=== EXTRACTED TEXT ===
++++++++++++++++++++

(+Jiri, +libvir-list)
On Fri, Nov 22, 2019 at 04:58:25PM +0000, Dr. David Alan Gilbert wrote:
* Laszlo Ersek (lersek(a)redhat.com) wrote:
> (+Dave, +Eduardo)
>
> On 11/22/19 00:00, dann frazier wrote:
> > On Tue, Nov 19, 2019 at 06:06:15AM +0100, Laszlo Ersek wrote:
> >> On 11/19/19 01:54, dann frazier wrote:
> >>> On Fri, Nov 15, 2019 at 11:51:18PM +0100, Laszlo Ersek wrote:
> >>>> On 11/15/19 19:56, dann frazier wrote:
> >>>>> Hi,
> >>>>> I'm trying to passthrough an Nvidia GPU to a q35 KVM
guest, but UEFI
> >>>>> is failing to allocate resources for it. I have no issues if I
boot w/
> >>>>> a legacy BIOS, and it works fine if I tell the linux guest to
do the
> >>>>> allocation itself - but I'm looking for a way to make this
work w/
> >>>>> OVMF by default.
> >>>>>
> >>>>> I posted a debug log here:
> >>>>>
https://bugs.launchpad.net/ubuntu/+source/edk2/+bug/1849563/+attachment/5...
> >>>>>
> >>>>> Linux guest lspci output is also available for both
seabios/OVMF boots here:
> >>>>>
https://bugs.launchpad.net/ubuntu/+source/edk2/+bug/1849563
> >>>>
> >>>> By default, OVMF exposes such a 64-bit MMIO aperture for PCI MMIO
BAR
> >>>> allocation that is 32GB in size. The generic PciBusDxe driver
collects,
> >>>> orders, and assigns / allocates the MMIO BARs, but it can work only
out
> >>>> of the aperture that platform code advertizes.
> >>>>
> >>>> Your GPU's region 1 is itself 32GB in size. Given that there
are further
> >>>> PCI devices in the system with further 64-bit MMIO BARs, the
default
> >>>> aperture cannot accommodate everything. In such an event,
PciBusDxe
> >>>> avoids assigning the largest BARs (to my knowledge), in order to
> >>>> conserve the most aperture possible, for other devices -- hence
break
> >>>> the fewest possible PCI devices.

++++++++++++++++++++

=== SOURCE MATERIAL ===

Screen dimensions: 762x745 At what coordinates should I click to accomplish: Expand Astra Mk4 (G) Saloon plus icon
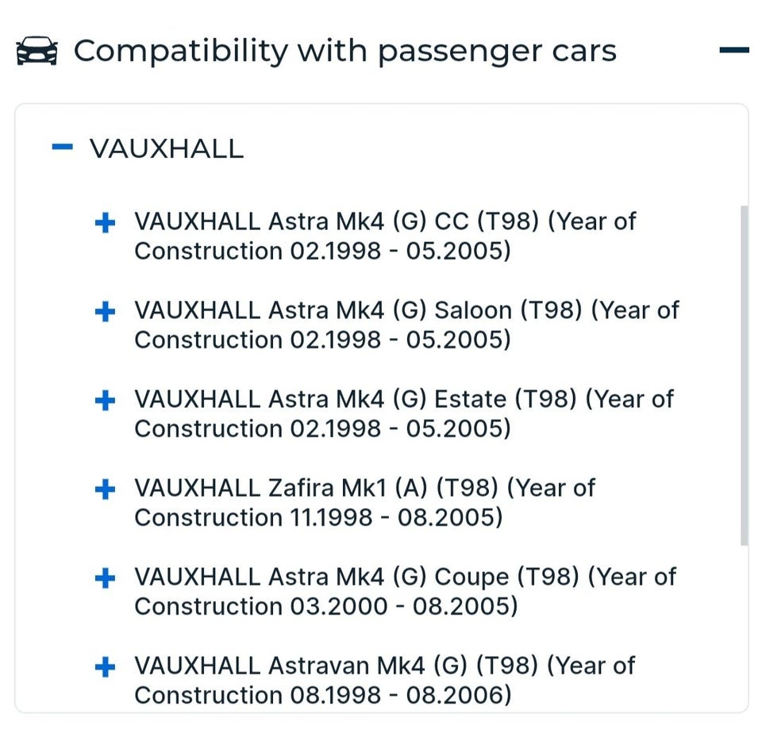click(x=105, y=312)
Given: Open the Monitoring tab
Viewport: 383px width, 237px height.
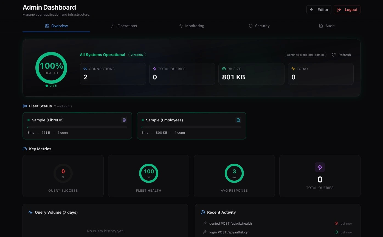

++++++++++++++++++++

=== GIVEN REQUEST ===
Resume the mailing-list thread about passing an Nvidia GPU through to a q35 KVM guest under OVMF, starting right after its final sentence.

=== ANSWER FOR THE TASK ===
> >>>>
> >>>> You can control the aperture size from the QEMU command line. You
can
> >>>> also do it from the libvirt domain XML, technically speaking. The
knob
> >>>> is experimental, so no stability or compatibility guarantees are
made.
> >>>> (That's also the reason why it's a bit of a hack in the
libvirt domain XML.)
> >>>>
> >>>> The QEMU cmdline options is described in the following edk2 commit
message:
> >>>>
> >>>>
https://github.com/tianocore/edk2/commit/7e5b1b670c38
> >>>
> >>> Hi Laszlo,
> >>>
> >>> Thanks for taking the time to describe this in detail! The -fw_cfg
> >>> option did avoid the problem for me.
> >>
> >> Good to hear, thanks.
> >>
> >>> I also noticed that the above
> >>> commit message mentions the existence of a 24GB card as a reasoning
> >>> behind choosing the 32GB default aperture. From what you say below, I
> >>> understand that bumping this above 64GB could break hosts w/ <= 37
> >>> physical address bits.
> >>
> >> Right.
> >>
> >>> What would be the downside of bumping the
> >>> default aperture to, say, 48GB?
> >>
> >> The placement of the aperture is not trivial (please see the code
> >> comments in the linked commit). The base address of the aperture is
> >> chosen so that the largest BAR that can fit in the aperture may be
> >> naturally aligned. (BARs are whole powers of two.)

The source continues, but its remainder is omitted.